Prevention of patello-femoral knee pain may be achieved with a few simple exercises included in your warm-up routine to maintain flexibility and strength in the leg.
- Purpose: to stretch the hamstrings and reduce the compression under the patella.
- Correct position: Place the foot on the seat of a chair, with your hands behind your back. Keeping your back and knee straight, lean forward at the hips and hold. This stretch should be felt at the back of the thigh. With flexion of the foot up towards the head, a further stretch will be felt in the calf muscles.
Iliotibial Band (ITB) Stretching
- Purpose: to stretch the structures attaching to the outside part of the patella.
- Flexed Correct Position: Long sitting with one leg crossed over the other leg. Place opposite hands on the outside of opposite knees and keep your back straight. The hand on the bent knee should pull towards your body to feel to stretch at the hip and hold. This stretch should be felt on the outside part of the hip and in the buttock area.
- Extended Correct Position (eg. Stretching the right ITB): Stand with the back straight and the left leg crossed in front of the other for balance. Keep the back and right leg straight as you push the right hip towards the right. You can use your left hand placed on the left hip to assist in the stretch at the right hip. This stretch should be felt on the outer part of the right hip. Repeat for the opposite leg.
Quadriceps Strengthening Exercises
- Step Up: Place one foot on a sturdy stool or bottom step of a flight of stairs. Raise the body up onto the stool, keeping the flexed knee in line with the foot at all times through the exercise. Allow the straight leg which is off the stool to remain behind the stool. Lower the body slowly in a similar fashion, again with the straight leg behind the stool.
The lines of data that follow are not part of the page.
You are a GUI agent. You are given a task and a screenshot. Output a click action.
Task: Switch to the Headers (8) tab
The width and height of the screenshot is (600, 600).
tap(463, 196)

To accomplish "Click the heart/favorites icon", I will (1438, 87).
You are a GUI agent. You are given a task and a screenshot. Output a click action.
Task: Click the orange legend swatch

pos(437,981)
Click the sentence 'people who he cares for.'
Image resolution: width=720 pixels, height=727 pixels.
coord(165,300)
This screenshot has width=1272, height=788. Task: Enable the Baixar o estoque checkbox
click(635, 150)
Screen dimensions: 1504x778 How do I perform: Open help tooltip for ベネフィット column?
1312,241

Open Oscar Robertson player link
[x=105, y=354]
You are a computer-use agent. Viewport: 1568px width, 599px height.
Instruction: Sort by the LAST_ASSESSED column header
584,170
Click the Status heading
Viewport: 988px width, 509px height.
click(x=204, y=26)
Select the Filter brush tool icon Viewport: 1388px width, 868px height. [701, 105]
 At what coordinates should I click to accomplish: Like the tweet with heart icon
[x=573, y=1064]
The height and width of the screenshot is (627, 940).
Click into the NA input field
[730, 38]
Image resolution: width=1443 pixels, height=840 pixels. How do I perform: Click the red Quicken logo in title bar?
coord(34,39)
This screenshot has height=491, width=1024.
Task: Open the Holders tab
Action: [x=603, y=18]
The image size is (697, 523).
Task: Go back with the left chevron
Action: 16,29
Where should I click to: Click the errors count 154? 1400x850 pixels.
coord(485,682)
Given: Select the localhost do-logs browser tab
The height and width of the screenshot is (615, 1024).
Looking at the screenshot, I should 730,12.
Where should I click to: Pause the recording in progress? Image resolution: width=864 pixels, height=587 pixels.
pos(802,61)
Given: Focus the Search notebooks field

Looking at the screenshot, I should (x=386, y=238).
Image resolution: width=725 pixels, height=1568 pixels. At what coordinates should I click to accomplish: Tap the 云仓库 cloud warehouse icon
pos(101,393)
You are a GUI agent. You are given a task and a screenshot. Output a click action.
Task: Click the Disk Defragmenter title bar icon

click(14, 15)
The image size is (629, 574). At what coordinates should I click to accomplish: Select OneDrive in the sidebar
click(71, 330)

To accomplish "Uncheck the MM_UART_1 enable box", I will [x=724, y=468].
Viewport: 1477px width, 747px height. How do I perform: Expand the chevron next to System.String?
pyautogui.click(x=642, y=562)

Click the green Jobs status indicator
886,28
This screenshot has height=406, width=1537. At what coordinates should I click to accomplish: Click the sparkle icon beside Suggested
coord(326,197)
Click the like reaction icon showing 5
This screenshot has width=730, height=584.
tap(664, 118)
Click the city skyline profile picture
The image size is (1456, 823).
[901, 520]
- Progressions: To increase the difficulty, the athlete may progress to the step up and over. The exercise will be done as described in (A). When lowering the body of the flexed leg, allow the straight leg to move to the front of the stool and step down. Repeat for the other leg and progress the number of repetitions.
The strengthening exercises should not increase the pain and should always be done with the knee in line with the foot when raising and lowering the body on the stool.
Prevention through stretching and strengthening exercises for the knees will ensure fun in all sports participation.